The Carol of the Skiddaw Yowes, December 2014

“The shepherds on the fellside

That is by Bethany,

Had not on finger

Redder blains than we.

Jesus, that is God’s Light,

Warm us in the cold night.


“The yowes that men were watching

Long and long ago,

Were not more like ours to die

Than ours in the snow.

Jesu that knows Thy sheep,

Skiddaw yowes tend and keep.


“The angels that were singing

Long and long agone,

Were not a whiter host

Than snowflakes falling down.

Jesu, the True Fold,

Gird u

s on the rocks cold.”


Text by Edmund Casson – an early 20th century Cumbrian poet of whom little is known. (”Yowes” and ”gird” are respectively Cumbrian dialect words for ”ewes” and ”guard”).

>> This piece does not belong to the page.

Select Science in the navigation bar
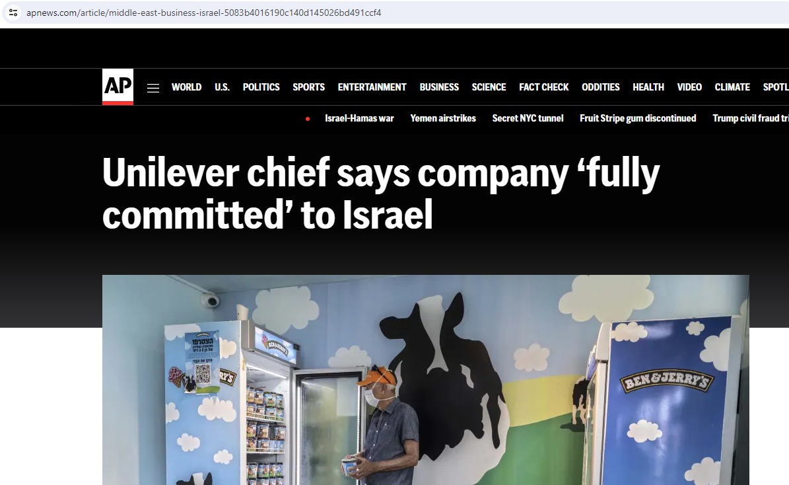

This carol is a curious mixture of relating to both Humanism and the Divine, which is furthermore brought into a contemporary context of identifying with part of the traditional Christmas story told in the Gospels of Matthew and Luke.

It has been set to music as a solo song by Ivor Gurney (1890-1922), who tragically died insane as a result of his experiences in the trenches of the Great War. During this period of English history, there was a vogue in writing such verses and setting them to music, by way of escaping from the memories of the horrors of warfare, as peace and normality gradually returned.

Often called The English Pastoral Movement, writers such as Siegfried Sassoon, Rupert Brooke and Walter De La Mare were at the forefront of all this, their musical equivalents being Gerald Finzi, Ralph Vaughan Williams, Edward Elgar and others.